======== Records shown

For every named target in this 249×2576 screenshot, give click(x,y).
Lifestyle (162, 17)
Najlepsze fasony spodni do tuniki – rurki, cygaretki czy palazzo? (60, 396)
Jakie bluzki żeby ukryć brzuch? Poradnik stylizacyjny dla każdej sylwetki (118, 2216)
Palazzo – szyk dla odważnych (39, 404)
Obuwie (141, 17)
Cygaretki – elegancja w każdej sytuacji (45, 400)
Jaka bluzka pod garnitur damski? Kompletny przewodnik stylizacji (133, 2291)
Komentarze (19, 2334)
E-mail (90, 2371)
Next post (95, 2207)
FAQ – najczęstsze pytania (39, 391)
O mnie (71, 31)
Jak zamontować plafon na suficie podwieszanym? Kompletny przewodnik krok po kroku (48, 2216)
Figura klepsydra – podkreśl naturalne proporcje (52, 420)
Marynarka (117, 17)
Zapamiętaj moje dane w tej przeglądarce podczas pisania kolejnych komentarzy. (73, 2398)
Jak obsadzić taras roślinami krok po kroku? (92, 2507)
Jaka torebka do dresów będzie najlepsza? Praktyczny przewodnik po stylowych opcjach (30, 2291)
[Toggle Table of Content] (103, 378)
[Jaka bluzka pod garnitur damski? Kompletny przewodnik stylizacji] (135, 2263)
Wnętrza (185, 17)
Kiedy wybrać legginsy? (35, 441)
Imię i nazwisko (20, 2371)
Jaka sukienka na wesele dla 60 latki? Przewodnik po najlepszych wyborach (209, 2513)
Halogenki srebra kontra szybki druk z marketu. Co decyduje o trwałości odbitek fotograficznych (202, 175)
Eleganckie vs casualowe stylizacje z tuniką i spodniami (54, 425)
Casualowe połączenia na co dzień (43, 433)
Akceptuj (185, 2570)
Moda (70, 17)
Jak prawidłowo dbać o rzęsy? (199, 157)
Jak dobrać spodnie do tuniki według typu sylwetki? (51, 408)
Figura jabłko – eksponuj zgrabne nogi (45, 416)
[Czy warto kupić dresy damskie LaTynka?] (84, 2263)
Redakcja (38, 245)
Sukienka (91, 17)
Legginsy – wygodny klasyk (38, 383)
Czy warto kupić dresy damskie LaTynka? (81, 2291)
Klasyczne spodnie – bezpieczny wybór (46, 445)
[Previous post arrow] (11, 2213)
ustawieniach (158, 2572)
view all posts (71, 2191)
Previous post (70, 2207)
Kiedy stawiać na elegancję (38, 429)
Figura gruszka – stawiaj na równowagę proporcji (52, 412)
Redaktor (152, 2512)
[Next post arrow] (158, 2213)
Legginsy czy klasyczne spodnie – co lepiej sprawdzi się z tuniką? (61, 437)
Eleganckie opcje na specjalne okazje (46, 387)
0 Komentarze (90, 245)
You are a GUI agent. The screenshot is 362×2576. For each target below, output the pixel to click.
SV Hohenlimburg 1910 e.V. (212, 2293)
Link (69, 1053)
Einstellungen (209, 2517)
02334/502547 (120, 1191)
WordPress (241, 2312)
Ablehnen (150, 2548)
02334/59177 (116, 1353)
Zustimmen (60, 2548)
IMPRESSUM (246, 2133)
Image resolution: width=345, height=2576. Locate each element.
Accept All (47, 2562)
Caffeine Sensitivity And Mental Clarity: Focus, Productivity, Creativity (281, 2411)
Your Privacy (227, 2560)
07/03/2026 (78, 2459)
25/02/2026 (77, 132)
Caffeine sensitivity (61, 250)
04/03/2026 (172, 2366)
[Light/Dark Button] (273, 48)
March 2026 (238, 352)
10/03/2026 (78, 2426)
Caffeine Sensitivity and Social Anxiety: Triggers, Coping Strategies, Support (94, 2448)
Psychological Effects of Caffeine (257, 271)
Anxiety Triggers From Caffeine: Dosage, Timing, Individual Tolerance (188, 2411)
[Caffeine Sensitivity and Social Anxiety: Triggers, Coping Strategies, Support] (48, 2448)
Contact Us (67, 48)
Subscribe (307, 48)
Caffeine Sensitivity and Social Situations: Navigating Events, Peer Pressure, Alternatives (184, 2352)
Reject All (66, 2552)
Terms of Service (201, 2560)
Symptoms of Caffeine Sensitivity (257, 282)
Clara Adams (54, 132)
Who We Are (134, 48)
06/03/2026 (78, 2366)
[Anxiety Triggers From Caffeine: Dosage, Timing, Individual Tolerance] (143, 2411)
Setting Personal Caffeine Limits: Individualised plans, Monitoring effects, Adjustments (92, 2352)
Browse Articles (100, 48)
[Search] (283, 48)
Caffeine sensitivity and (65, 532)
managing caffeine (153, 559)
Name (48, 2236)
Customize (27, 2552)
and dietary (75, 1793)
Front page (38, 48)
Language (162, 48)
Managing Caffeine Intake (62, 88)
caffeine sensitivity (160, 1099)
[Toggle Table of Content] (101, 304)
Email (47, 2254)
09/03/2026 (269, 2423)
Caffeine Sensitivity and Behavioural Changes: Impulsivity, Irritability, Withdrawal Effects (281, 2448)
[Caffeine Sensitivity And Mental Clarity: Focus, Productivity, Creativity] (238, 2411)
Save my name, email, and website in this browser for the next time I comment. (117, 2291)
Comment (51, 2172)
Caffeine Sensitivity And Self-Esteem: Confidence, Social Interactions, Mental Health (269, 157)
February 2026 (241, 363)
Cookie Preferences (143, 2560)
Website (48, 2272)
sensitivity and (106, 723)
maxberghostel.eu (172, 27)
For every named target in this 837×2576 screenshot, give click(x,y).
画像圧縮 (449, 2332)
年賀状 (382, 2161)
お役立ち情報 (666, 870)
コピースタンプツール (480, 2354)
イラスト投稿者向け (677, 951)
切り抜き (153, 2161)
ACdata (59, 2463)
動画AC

================

▸ **Exercise**: Copy the stretch of the records above that runs from the line with "managing caffeine (153, 559)" through the line with "[Caffeine Sensitivity And Mental". Both end lines belong in the copy, and nothing else does.

▸ **Answer box**:
managing caffeine (153, 559)
Name (48, 2236)
Customize (27, 2552)
and dietary (75, 1793)
Front page (38, 48)
Language (162, 48)
Managing Caffeine Intake (62, 88)
caffeine sensitivity (160, 1099)
[Toggle Table of Content] (101, 304)
Email (47, 2254)
09/03/2026 (269, 2423)
Caffeine Sensitivity and Behavioural Changes: Impulsivity, Irritability, Withdrawal Effects (281, 2448)
[Caffeine Sensitivity And Mental Clarity: Focus, Productivity, Creativity] (238, 2411)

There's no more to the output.